═════ Records provided ═════

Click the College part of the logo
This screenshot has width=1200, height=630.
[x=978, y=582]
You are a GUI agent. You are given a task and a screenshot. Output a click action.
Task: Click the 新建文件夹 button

═════

Exactly as written above, copy every line.

Problem solution:
Click the College part of the logo
This screenshot has width=1200, height=630.
[x=978, y=582]
You are a GUI agent. You are given a task and a screenshot. Output a click action.
Task: Click the 新建文件夹 button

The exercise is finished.